Allons donc, voici un certain Malcolm
Lowry, jeunot, inconnu, qui s'attaque à un roman largement autobiographique, ayant trait à la mer et à la navigation en équipage, à une date à laquelle les Melville, Stevenson, Conrad, Loti et consorts sont encore largement lus !
Et il aggrave de son cas: de surcroît il pose les questions rebattues à l'excès de l'accomplissement du jeune homme de bonne famille en homme, grâce aux humiliations et au travail de bord, dans le sillage d'un
"Capitaines Courageux" de Kipling, par exemple (livre, au reste, cité dans
"Ultramarine"), pour rester dans la littérature de gens de mer, et s'il faut sortir de celle-ci nous dirions que c'est là un thème littéraire dont on ne dénombre plus ceux qui s'y sont essayé, à toutes les époques.
Bref: un sujet-bateau (
je n'allais pas la laisser passer, celle-là).
Ultramarine narre 48 h dans la vie d'un jeune marin, pas qu'un peu moins qu'un matelot, qu'un chauffeur ou qu'un lampiste:
Un mousse. Le plus bas de l'échelle.
Dana Hilliot (c'est son nom) est à l'âge du basculement de l'état adolescent à celui d'adulte: à l'évidence ce voyage sera initiatique.

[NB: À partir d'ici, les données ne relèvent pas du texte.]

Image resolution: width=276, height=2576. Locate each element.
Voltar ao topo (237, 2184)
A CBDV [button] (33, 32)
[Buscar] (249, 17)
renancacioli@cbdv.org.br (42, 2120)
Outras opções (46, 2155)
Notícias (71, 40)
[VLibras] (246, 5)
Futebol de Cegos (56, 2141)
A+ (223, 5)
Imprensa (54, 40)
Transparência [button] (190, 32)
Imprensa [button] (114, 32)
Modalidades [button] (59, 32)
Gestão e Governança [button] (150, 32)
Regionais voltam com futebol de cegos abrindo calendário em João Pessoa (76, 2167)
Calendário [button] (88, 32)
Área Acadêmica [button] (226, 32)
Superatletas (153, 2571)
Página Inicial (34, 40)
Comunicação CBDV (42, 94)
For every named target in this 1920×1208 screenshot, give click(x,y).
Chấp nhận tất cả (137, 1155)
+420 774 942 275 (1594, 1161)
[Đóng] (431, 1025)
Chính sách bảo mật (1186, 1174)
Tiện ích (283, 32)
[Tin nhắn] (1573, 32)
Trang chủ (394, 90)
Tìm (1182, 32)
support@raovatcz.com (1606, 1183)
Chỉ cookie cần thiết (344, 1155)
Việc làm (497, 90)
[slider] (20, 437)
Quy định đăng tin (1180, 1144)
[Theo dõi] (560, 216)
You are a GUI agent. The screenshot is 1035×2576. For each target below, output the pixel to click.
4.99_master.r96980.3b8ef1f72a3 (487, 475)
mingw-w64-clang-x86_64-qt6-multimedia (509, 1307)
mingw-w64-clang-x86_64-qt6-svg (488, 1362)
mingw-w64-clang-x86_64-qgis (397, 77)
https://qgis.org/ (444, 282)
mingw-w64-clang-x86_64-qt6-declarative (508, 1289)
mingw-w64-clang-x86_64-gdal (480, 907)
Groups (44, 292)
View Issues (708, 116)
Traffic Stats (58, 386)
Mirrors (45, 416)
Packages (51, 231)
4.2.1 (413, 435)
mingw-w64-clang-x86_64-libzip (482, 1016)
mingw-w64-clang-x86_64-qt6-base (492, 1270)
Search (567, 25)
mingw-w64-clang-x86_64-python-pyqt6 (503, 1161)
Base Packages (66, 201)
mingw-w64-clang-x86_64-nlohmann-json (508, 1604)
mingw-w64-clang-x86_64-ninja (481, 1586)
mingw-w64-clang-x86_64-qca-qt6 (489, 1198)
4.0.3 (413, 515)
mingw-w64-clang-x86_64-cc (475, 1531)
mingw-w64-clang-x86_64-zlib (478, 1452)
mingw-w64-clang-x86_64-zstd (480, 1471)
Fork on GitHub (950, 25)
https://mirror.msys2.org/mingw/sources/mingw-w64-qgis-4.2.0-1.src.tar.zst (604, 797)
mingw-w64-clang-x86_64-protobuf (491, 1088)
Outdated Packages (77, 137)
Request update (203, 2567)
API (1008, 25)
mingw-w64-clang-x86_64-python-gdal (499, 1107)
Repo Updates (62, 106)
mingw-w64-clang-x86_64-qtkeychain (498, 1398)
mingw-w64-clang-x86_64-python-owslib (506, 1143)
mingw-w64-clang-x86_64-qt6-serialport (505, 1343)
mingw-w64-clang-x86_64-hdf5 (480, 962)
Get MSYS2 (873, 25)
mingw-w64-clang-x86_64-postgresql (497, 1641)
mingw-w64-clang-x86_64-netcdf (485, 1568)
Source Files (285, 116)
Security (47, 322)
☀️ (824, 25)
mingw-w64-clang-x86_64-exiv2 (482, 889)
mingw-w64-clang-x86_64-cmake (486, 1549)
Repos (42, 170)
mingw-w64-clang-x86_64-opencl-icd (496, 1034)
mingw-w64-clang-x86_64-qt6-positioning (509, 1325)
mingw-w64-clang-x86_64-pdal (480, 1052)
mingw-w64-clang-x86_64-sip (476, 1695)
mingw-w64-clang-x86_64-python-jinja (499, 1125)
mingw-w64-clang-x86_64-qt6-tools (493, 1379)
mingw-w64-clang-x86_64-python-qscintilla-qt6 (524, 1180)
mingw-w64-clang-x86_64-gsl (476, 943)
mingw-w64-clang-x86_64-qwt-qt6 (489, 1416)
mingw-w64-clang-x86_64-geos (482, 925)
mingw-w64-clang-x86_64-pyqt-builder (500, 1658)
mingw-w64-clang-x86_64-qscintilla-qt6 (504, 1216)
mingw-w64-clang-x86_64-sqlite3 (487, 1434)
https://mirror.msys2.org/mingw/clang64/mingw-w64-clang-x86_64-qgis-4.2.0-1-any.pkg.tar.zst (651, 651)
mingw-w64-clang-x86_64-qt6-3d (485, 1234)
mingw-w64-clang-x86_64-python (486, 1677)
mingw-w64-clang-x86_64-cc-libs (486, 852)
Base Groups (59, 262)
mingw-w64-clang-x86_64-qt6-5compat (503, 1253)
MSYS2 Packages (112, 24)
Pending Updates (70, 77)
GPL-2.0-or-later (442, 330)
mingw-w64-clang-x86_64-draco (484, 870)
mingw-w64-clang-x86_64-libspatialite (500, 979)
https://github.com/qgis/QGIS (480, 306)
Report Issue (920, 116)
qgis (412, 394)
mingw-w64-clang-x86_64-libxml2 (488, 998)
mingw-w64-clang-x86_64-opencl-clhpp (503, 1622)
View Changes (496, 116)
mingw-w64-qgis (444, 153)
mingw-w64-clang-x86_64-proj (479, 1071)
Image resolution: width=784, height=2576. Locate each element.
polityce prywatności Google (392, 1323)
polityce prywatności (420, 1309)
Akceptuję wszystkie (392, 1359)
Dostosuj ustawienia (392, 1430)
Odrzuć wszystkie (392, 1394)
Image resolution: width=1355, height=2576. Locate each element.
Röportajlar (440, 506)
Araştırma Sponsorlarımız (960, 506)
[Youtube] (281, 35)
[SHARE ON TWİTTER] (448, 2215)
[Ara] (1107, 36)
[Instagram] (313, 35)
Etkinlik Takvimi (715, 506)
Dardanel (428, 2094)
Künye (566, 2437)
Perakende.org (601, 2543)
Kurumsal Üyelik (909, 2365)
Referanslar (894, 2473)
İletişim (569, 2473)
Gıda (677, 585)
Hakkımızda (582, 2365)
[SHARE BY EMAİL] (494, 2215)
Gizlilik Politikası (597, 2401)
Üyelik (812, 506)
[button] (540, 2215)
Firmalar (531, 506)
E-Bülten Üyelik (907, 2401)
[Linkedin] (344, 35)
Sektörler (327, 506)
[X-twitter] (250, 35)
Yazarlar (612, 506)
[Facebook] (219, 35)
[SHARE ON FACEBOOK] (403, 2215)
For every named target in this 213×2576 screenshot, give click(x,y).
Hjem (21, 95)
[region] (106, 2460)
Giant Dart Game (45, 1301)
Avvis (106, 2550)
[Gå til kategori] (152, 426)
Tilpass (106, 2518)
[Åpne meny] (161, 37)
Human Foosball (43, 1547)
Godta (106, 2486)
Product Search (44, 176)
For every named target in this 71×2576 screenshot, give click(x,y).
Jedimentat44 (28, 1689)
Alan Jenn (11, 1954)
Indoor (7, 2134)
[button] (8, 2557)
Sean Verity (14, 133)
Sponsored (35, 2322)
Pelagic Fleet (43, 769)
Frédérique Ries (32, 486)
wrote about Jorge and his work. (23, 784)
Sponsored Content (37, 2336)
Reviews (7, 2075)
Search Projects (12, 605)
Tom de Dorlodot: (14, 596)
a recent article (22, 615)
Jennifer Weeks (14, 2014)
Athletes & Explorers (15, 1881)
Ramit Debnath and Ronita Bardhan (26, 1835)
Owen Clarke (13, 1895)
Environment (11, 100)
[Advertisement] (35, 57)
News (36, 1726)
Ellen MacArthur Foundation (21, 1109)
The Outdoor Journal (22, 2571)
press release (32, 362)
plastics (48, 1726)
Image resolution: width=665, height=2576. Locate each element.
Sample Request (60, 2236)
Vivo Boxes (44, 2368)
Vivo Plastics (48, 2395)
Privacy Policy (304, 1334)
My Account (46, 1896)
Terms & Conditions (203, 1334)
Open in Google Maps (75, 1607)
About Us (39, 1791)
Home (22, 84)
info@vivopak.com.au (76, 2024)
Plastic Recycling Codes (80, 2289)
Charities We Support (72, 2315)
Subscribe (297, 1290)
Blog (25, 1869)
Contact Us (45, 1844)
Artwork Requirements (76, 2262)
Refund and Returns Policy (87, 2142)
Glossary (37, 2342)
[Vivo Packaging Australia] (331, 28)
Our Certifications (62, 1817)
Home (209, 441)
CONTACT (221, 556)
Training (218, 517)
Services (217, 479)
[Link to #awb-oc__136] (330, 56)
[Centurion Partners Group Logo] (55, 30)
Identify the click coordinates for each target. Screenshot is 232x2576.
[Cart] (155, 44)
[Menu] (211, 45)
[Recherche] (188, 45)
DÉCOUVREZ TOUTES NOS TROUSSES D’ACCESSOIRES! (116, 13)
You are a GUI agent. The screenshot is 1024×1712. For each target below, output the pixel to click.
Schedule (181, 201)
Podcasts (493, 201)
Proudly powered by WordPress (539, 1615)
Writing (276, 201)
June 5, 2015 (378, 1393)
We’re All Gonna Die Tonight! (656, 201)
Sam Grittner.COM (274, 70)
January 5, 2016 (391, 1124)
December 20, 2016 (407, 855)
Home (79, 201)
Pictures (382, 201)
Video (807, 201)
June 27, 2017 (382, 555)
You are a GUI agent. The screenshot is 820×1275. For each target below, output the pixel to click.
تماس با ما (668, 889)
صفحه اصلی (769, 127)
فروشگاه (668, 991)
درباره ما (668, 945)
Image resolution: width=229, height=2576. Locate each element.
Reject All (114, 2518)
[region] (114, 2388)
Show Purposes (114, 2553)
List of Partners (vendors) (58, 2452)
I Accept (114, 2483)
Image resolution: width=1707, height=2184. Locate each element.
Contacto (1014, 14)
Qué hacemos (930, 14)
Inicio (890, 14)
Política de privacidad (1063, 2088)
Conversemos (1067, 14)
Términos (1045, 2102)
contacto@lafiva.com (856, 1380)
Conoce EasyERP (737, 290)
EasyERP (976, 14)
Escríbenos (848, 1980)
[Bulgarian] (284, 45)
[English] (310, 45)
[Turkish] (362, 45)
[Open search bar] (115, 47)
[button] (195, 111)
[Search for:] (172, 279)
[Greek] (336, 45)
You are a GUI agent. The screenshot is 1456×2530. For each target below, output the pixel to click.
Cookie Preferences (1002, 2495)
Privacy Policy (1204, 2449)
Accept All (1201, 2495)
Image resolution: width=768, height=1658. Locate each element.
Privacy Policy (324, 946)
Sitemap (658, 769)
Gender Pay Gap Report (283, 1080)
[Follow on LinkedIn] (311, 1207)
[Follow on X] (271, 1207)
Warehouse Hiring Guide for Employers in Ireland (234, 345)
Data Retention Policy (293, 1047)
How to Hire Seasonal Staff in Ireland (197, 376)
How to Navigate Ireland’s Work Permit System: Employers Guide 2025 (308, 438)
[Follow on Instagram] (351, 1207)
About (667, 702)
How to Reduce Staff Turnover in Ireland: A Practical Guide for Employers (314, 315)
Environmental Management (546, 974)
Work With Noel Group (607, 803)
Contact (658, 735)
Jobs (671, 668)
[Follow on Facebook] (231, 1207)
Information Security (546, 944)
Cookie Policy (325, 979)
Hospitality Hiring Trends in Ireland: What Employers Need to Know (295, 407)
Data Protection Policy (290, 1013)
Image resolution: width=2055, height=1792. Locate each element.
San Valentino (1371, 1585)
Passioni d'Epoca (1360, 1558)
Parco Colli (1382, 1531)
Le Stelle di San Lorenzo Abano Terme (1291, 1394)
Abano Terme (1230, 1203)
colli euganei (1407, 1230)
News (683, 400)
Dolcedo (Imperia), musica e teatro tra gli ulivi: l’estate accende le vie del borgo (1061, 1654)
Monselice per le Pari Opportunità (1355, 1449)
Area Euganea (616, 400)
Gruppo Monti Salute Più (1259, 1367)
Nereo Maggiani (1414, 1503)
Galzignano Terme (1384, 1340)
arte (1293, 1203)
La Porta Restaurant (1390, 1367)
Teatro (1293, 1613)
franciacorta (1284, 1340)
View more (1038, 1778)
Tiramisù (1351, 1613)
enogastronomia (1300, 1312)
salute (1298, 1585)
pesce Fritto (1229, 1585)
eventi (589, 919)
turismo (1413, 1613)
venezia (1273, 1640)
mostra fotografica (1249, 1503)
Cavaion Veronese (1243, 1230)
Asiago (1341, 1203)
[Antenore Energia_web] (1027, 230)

De lui, on sait des origines norvégiennes, un rapport trouble, pas réglé à ses parents et ascendants, sur lesquels il fabule, on n'est pas loin de la mythomanie, mais plutôt dans un sens abaissant envers ceux-ci.
On lui sait une idylle, un amour chaste et pudique, envers une jeune fille, Janet, anglaise, de son milieu social, et Dana va tenter de maintenir pur cet amour, un peu fleur bleue, en dépit des aléas et habitudes inhérents au métier de marin au long cours.
Le bateau lui-même porte le nom d'
Œdipus Tyrannus, rien que ça n'est-ce pas, tout un programme !
Pour l'anecdote
Lowry, dans la première édition d'
Ultramarine, l'avait nommé
"Nawab".
Œdipus Tyrannus, c'est le nom que
Lowry donnera au bateau sur lequel Hugh, le demi-frère de Geoffrey Firmin, embarquera pour faire, lui aussi, l'apprentissage du métier de marin dans
"Au-dessous du volcan".
Le navire a tantôt été norvégien de pavillon, tantôt britannique. La Norvège était un des pays les plus pauvres d'Europe à l'orée du XXème siècle. Souvenons-nous que Malcolm
Lowry a parfois soutenu, sans que ce soit vraisemblable, que lui-même avait quelque ascendance norvégienne.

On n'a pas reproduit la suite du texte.